*TASK*:
Move all of the data below into your answer, keeping every line, and add 65 to each coordinate in the answers. Leave the pictures out.

*INPUT*:

^^^^^^^^

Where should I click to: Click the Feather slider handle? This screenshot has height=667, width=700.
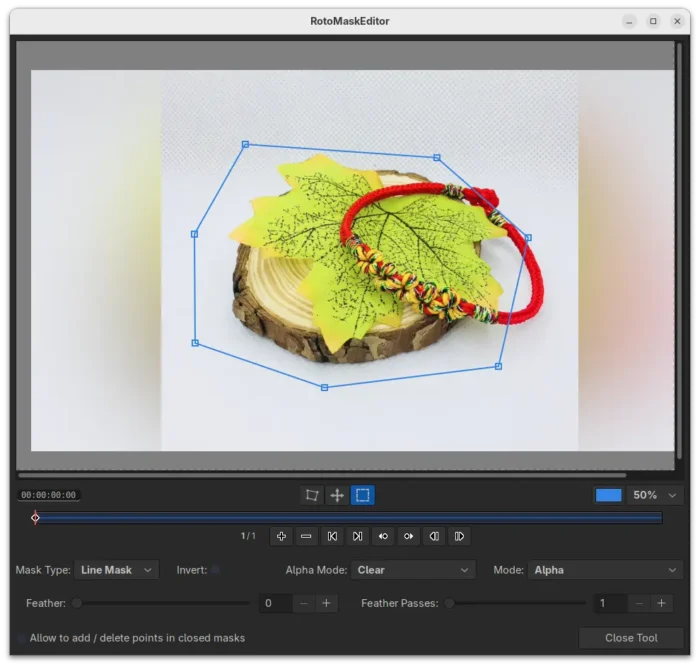point(77,603)
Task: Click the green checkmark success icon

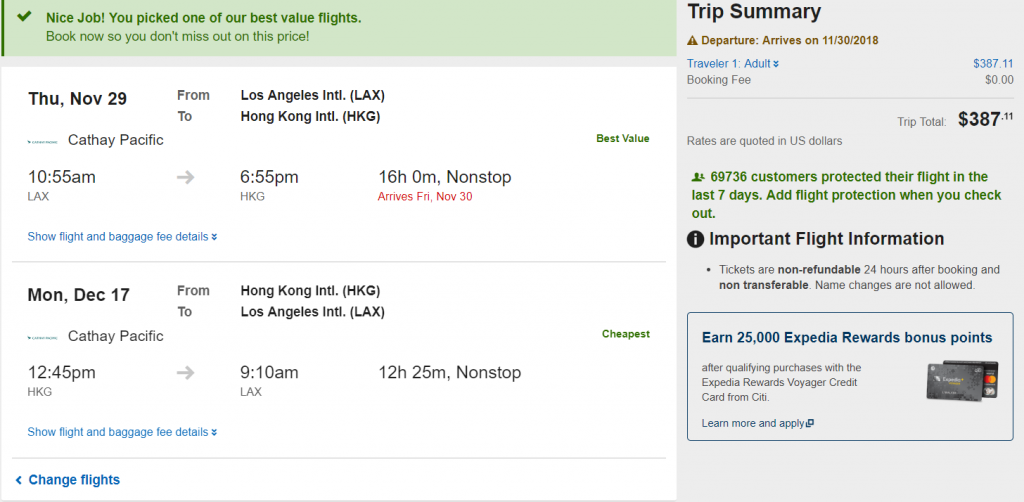Action: [24, 18]
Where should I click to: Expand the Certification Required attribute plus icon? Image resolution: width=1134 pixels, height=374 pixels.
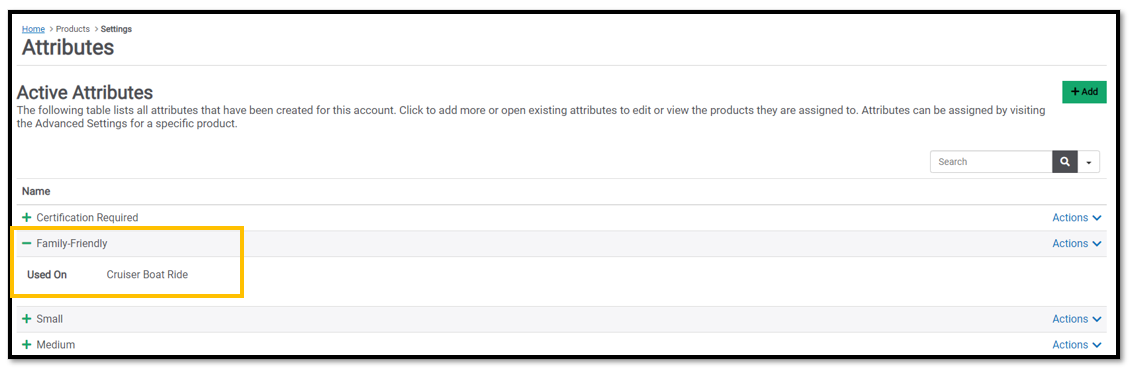[27, 217]
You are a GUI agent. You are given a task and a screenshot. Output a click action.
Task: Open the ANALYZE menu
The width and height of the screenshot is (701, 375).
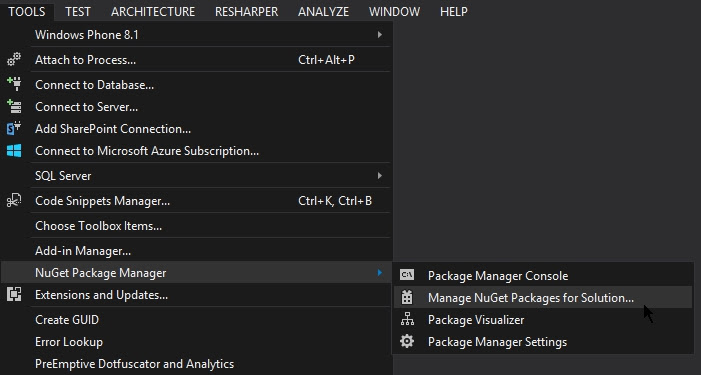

^^^^^^^^

*ANSWER FOR THE TASK*:
Where should I click to: Click the Feather slider handle? This screenshot has height=667, width=700.
point(142,668)
Task: Click the green checkmark success icon

Action: [89, 83]
Where should I click to: Expand the Certification Required attribute plus icon? Image resolution: width=1134 pixels, height=374 pixels.
[92, 282]
You are a GUI agent. You are given a task and a screenshot. Output a click action.
Task: Open the ANALYZE menu
The width and height of the screenshot is (701, 375).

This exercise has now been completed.